● Document
************

YANE-Framework Tutorial 1.1.0

The Main Program

In this section we shortly explain the structure of a typical "Main Program". This program represents the center routine which interconnects the example and the routines from the NMPC library.

Libraries

The first thing to do is to define the libraries which we require, i.e.

These libraries form the head of our main program:

#include <iostream>
#include <cmath>
#include <iomanip>
#include <cstdio>
#include <unistd.h>
#include <cstdlib>

#include <examplemodels2.h>
#include <yane.h>
#include <sqpfortran.h>

Namespaces

Having defined the libraries which we are going to use, we now have to define the namespaces in which the classes of these libraries operate. These namespaces are separated in order to guarantee implementation safety, i.e. a certain variable, method or class can be contained in two different namespaces, and have a different value and meaning. In order to avoid this error source, the namespaces are separated.

using namespace yane::MPC;
using namespace yane::SqpFortran;
using namespace yane::Utils;
using namespace std;

Fixed Variables

Within our main program, we are going to use certain variables which are crucial to the definition of the NMPC problem. Those variables are typically used several times throughout the main program in memory allocations or constructors of classes. Most importantly, we might want to change these variables easily since they are the main set-screws for our NMPC closed-loop.

************

● Dataset records
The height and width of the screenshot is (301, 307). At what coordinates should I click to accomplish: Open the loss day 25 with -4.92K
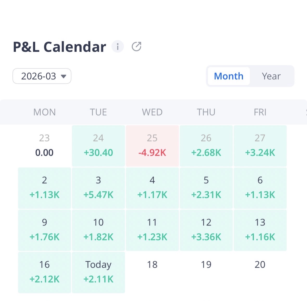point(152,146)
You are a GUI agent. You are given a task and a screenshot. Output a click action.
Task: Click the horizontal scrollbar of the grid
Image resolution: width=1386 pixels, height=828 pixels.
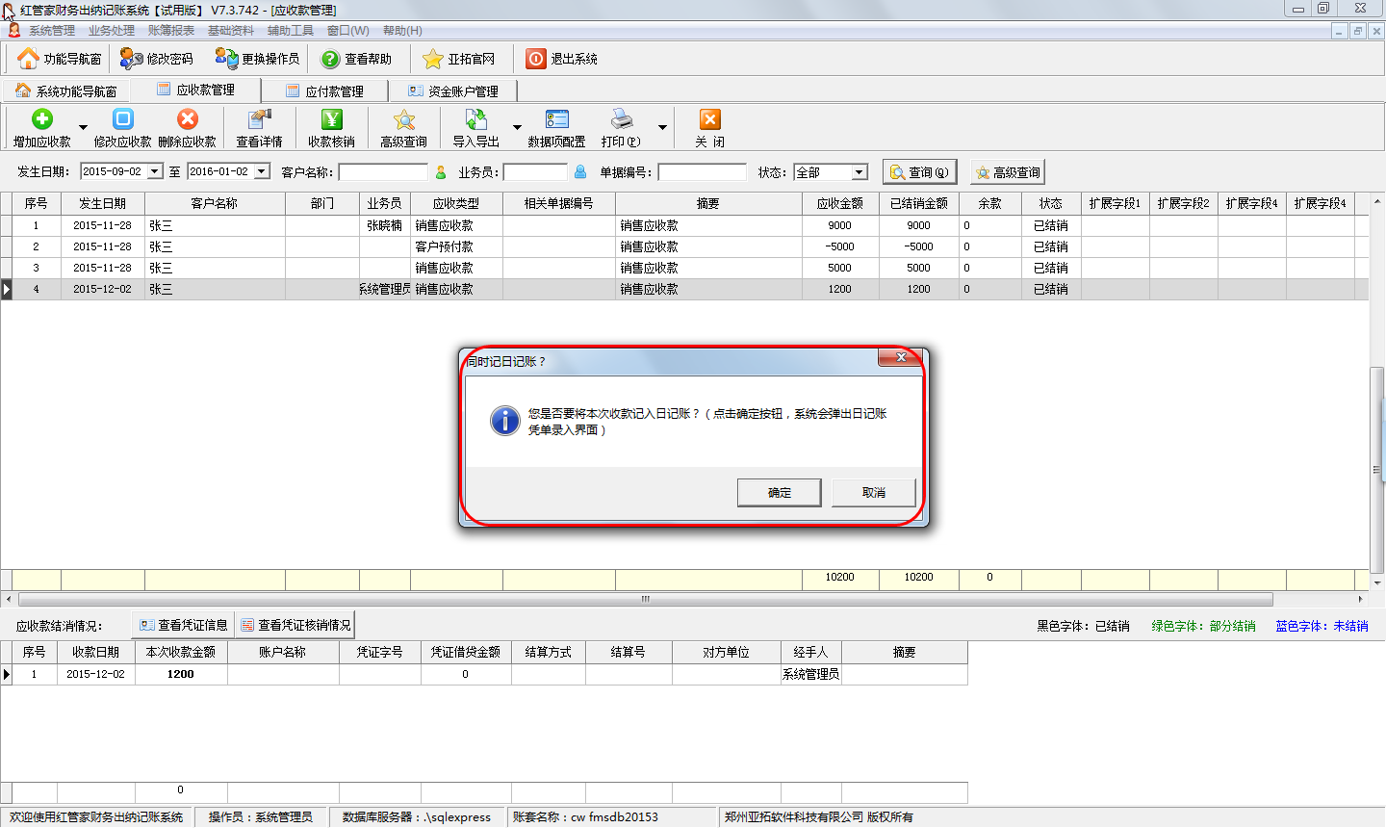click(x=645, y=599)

************

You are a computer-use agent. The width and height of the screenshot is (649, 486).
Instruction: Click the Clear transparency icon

************

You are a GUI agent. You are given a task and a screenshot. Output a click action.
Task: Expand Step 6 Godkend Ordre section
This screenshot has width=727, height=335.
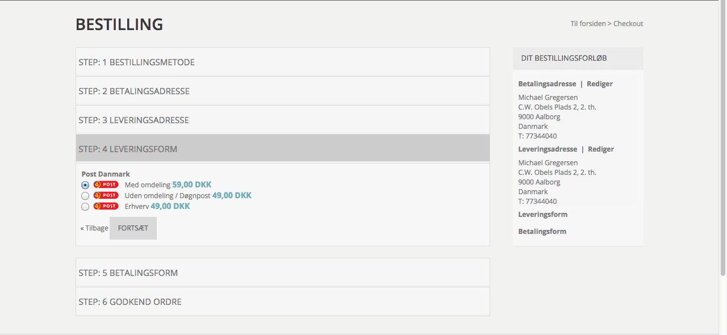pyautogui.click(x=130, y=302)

************

● Task instructions
1. Reproduce word for word the passage of the YANE tutorial from "Having defined the" up to and including "namespaces are separated.".
2. Which namespaces does the YANE tutorial bring into use with "using namespace" directives?
3. Recast the YANE tutorial paragraph beginning "Within our main program" as a short bulleted list that keeps its main facts.

● Answers for the exercise
1.
Having defined the libraries which we are going to use, we now have to define the namespaces in which the classes of these libraries operate. These namespaces are separated in order to guarantee implementation safety, i.e. a certain variable, method or class can be contained in two different namespaces, and have a different value and meaning. In order to avoid this error source, the namespaces are separated.

2.
- yane::MPC
- yane::SqpFortran
- yane::Utils
- std

3.
- The main program uses certain variables that are crucial to defining the NMPC problem.
- These variables are typically used several times in the main program, in memory allocations or class constructors.
- Most importantly, they should be easy to change, since they are the main set-screws for the NMPC closed-loop.